4- DEPISTER et SOIGNER  – Je pense faire une dépression du post-partum, que dois-je faire ? 

 

# Outils de dépistage : Il est possible d’utiliser des échelles de dépistage, telles que l’échelle d’Edinburgh – également connue sous le nom d’EPDS. Cette échelle est un auto-questionnaire composé de 10 items, chacun noté de 0 à 3. Le score final est la somme des dix notations : un score plus élevé indique un risque plus important de dépression, et une dépression potentiellement plus sévère.

Un score inférieur ou égal à 10 indique une faible probabilité de dépression. Mais si vous avez des doutes, n’hésitez pas à en parler à votre entourage ou un professionnel de santé. Vous pouvez aussi de nouveau remplir le questionnaire dans les jours ou semaines qui suivent pour surveiller l’évolution de vos symptômes. 

Un score supérieur à 10 indique une probabilité élevée de dépression. Il faut vous tourner vers un professionnel de santé pour une évaluation plus approfondie. 

Il est essentiel de souligner que l’échelle d’Edinburgh est un outil de dépistage et ne peut, en aucun cas, poser un diagnostic. Pour obtenir une évaluation précise de votre situation, il est recommandé de consulter un professionnel de santé qui pourra interpréter les résultats et vous apporter un soutien adapté.

# Parlez à un professionnel de santé que vous connaissez de vos difficultés (médecin traitant, gynécologue-obstétricien, psychiatre, sage-femme, psychologue ou professionnel de la PMI). Il saura vous orienter ou vous prodiguer les soins nécessaires. 

# Initiez un suivi avec un professionnel de santé mentale. Il pourra vous aider à trouver les personnes ressources si besoin, initier le traitement qui est adapté pour vos besoins. Parfois un traitement médicamenteux peut être nécessaire. Discutez-en avec ce professionnel de santé. Faites lui confiance et ne culpabilisez pas.. 
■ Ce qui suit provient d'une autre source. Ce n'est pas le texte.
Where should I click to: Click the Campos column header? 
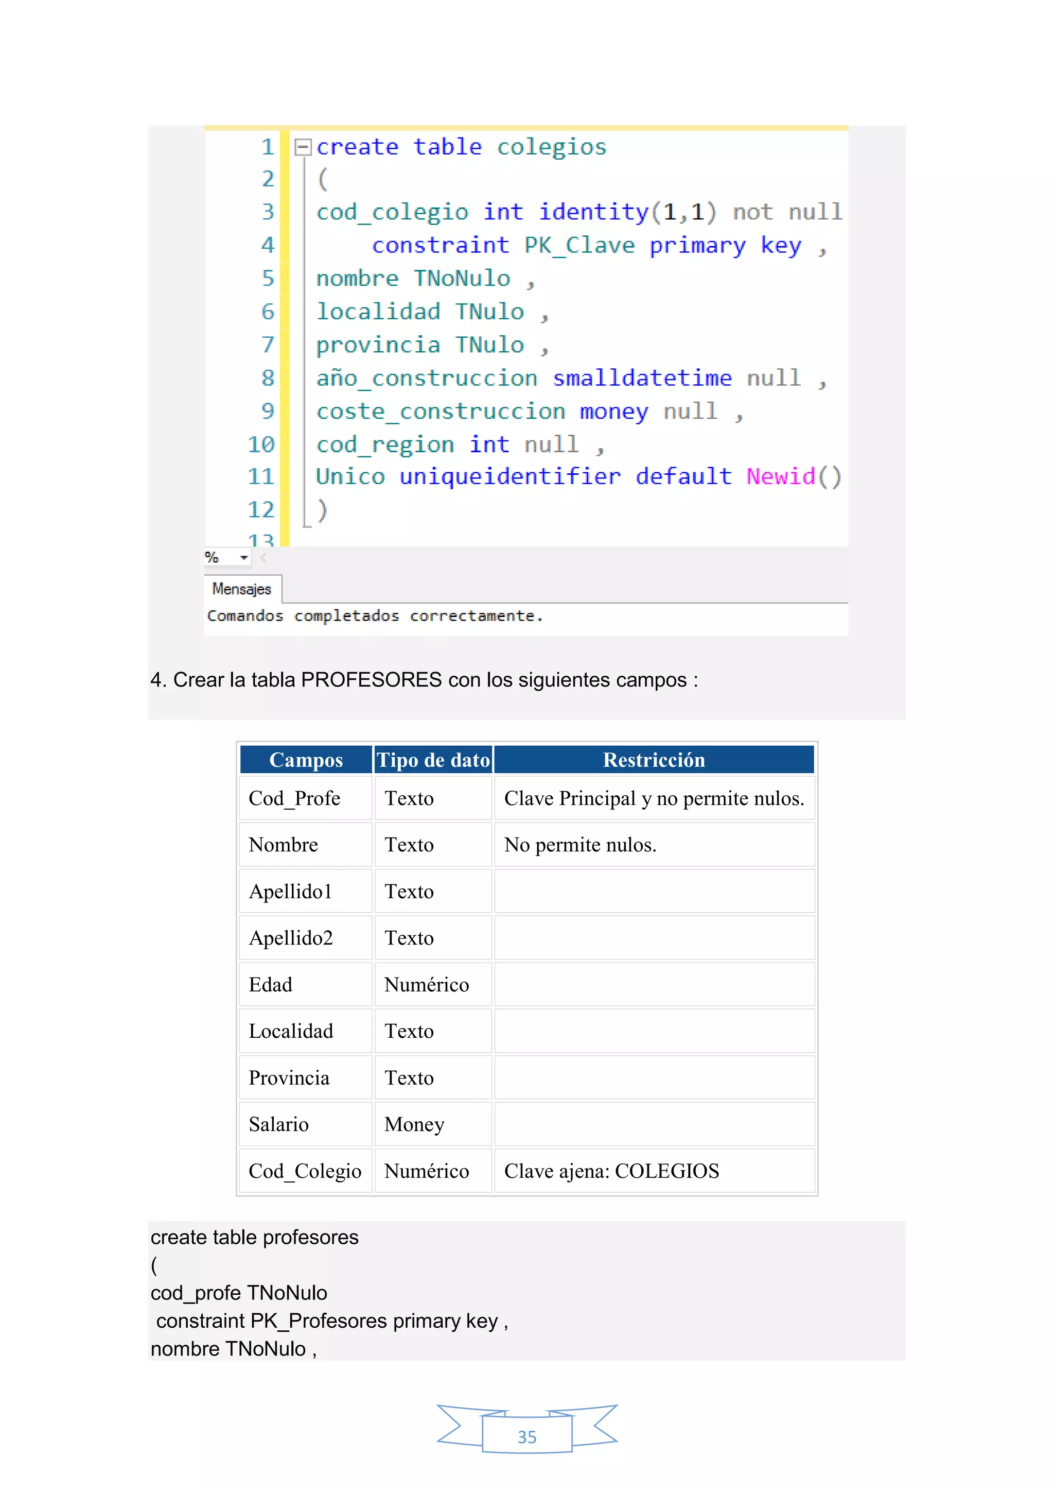[x=306, y=760]
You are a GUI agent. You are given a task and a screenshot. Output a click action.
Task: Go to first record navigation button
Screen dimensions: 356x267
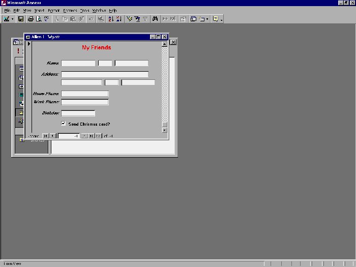click(45, 136)
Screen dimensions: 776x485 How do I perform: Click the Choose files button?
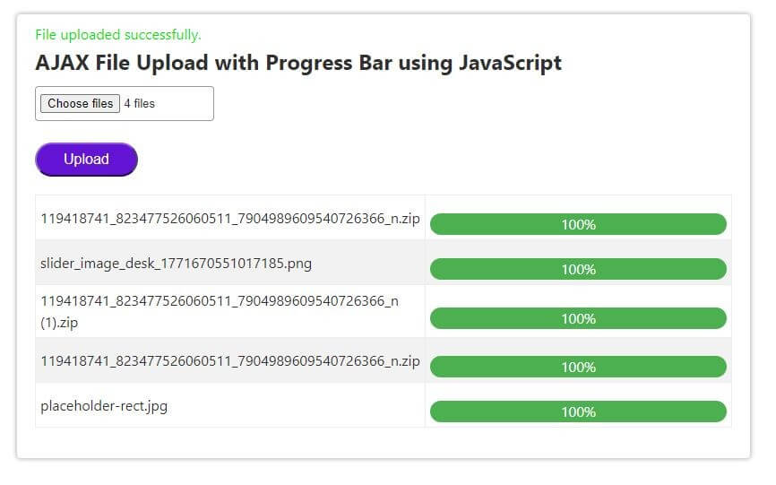point(80,104)
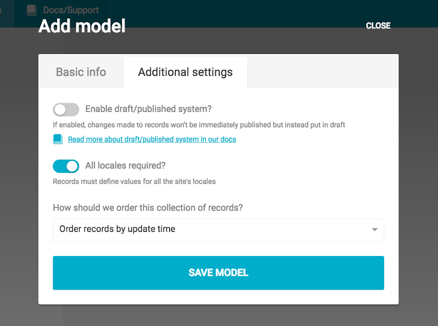Switch to the Basic info tab
The image size is (438, 326).
click(81, 72)
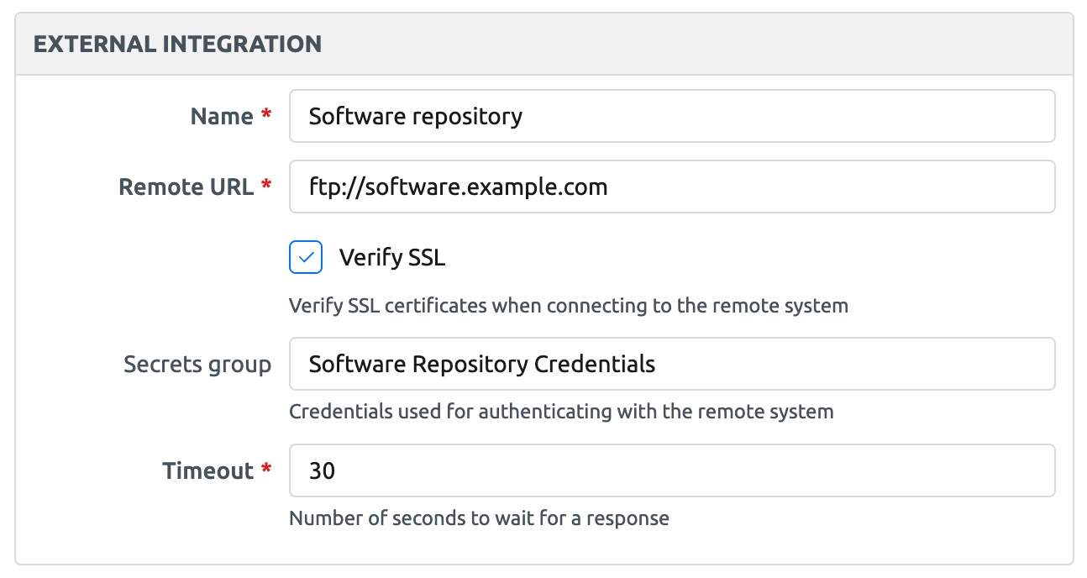Click the Name field label

222,116
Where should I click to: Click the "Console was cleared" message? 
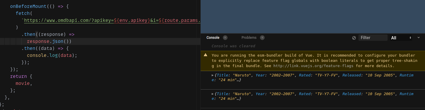tap(233, 46)
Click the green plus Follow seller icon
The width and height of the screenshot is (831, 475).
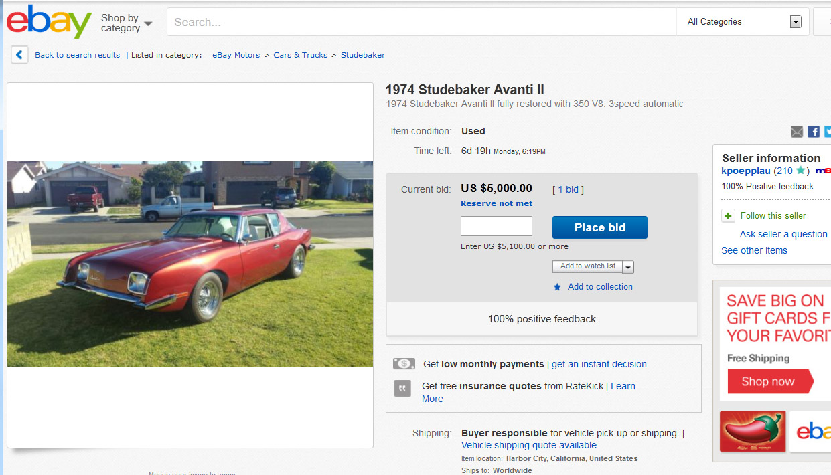coord(728,216)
# Partagez vos difficultés avec d’autres mamans/parents. Il existe aussi des Lieux d’Accueil Enfant Parent (LAEP) qui sont des espaces d’accueil de jeunes enfants (<6 ans) accompagnés d’au moins un adulte référent. Ils constituent un espace de jeu libre pour les enfants et un lieu de parole pour les parents. Certaines associations peuvent elles aussi être d’un grand soutien comme “Maman blues”, “Jumeaux et plus”, “AGPL”.